Saturday, June 17, 2006

Eleven years

This coming Monday, I will have been working for Microsoft for eleven years, migrating from my initial position in Excel development into the newly-formed MacBU (or Macintosh Product Unit, as it was called in those days). I took some time this past week to look through what all I had really managed to accomplish over that time frame, partially wondering whether I was living up to my (self-gauged) potential. It's hard to recall all the little things I did for the various projects; the ship list seems to be the remaining milestones. Fortunately for my memory, those are permanently affixed to the Ship-It awards (I ran out of space on my first one), and I have the Shelf-of-Ship, a display of promotional boxes from the various products shipped (including the somewhat-hard-to-come-by Office 98J CD).

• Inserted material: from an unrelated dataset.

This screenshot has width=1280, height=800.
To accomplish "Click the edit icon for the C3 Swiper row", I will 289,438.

MacBU seems to have progressed a bunch over the years too. I missed the 68k to PPC transition that had happened with Office 4.2, but between picking up Windows components that Windows Office doesn't have to maintain for themselves (OLE, OLE Automation, Visual Basic for Applications), having to switch from our no-longer-supported Macintosh cross-compiler in MSDev to Metrowerks CodeWarrior, and undergoing a major OS revision (OS 9 to OS 10), we've come a long way. Now we get to look at CFM vs. Mach-O, moving to Xcode/gcc and adding Intel to the platforms (and largely the former two because of the latter). Roz has made a public commitment to work on it, and Erik Schweibert, my current lead, has already posted on some of those trials.

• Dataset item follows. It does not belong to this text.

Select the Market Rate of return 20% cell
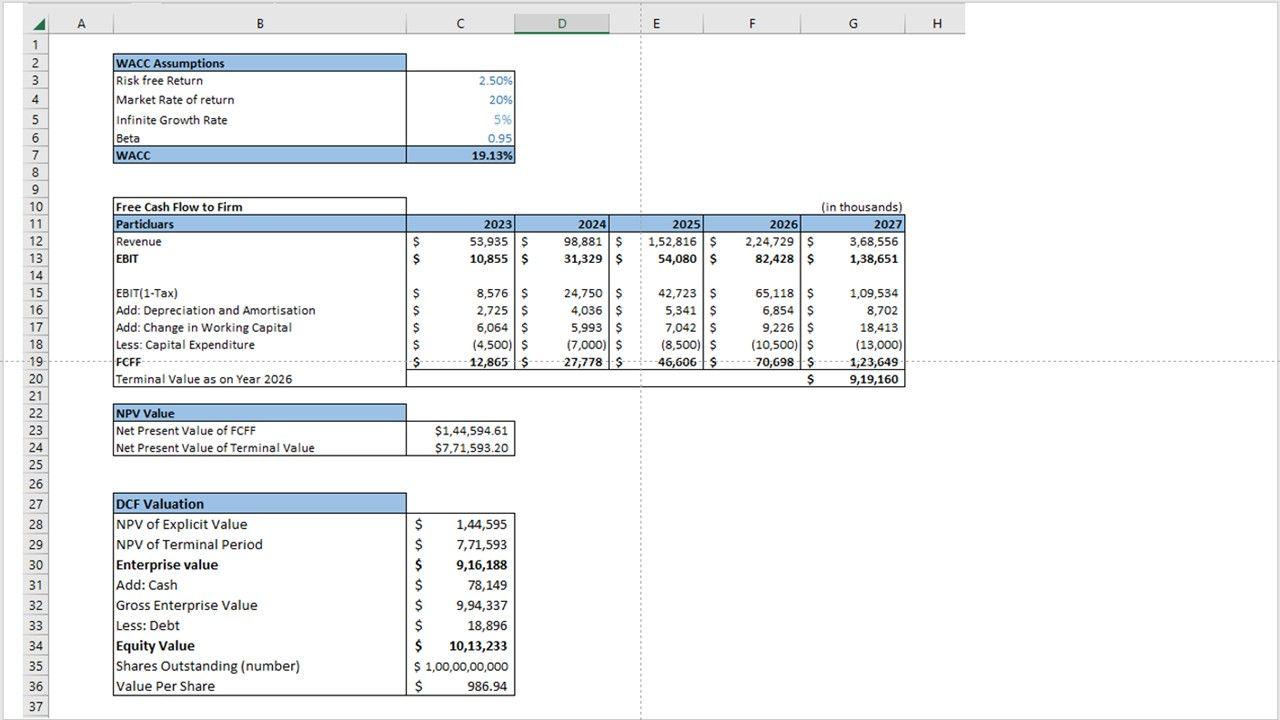The height and width of the screenshot is (720, 1280). click(x=461, y=100)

At the same time, whereas we don't have to play porting games with Windows Office, as their source diverges from ours, and as we need to maintain file format compatibility (to at least roundtrip the things our code doesn't support), we have a delicate balance to maintain in terms of what needs to get brought over from Windows Office and how it gets brought over: Do we port it and try and keep our code in sync with theirs? Do we clean it up as a v. n+1 version of the same feature? Do we rewrite it in a MacOffice paradigm? Do we do nothing and suffer the consequences? Each of these options has its negatives: Porting/synching code has the problem of many more developers working for Windows Office producing much more code than we have time to carefully review and integrate, and even if we do so, we have to live with the drawbacks of their particular implementation; on the good side, it means that if we have to do more porting of code added in a different release, it'll be easier to do since there will be fewer differences between our code and theirs. Cleaning it up suffers from the same problem of quantity, and whereas the finished product might be better and/or more elegant from a pure code-maintenance perspective, we complicate the future porting strategy — will we still be able to add the new feature they added to our "cleaner" version of the code, or will we have to throw out what we did and go back to straight porting later. (To be fair, it's not strictly a one-way operation; sometimes Windows Office ports code from us, and they face most of the same issues, if not the quantity issue. However, I doubt most of the pure code-cleaning gets back-ported unless it adds significant features; from most people's perspective, all it does is add risk to shipping on time.) Writing a MacOffice-version of the same feature has similar consequences, and when file format is involved, not supporting it is just not an option. Rick Schaut has been posting on the most current incarnation of file format compatibility since mid-2005.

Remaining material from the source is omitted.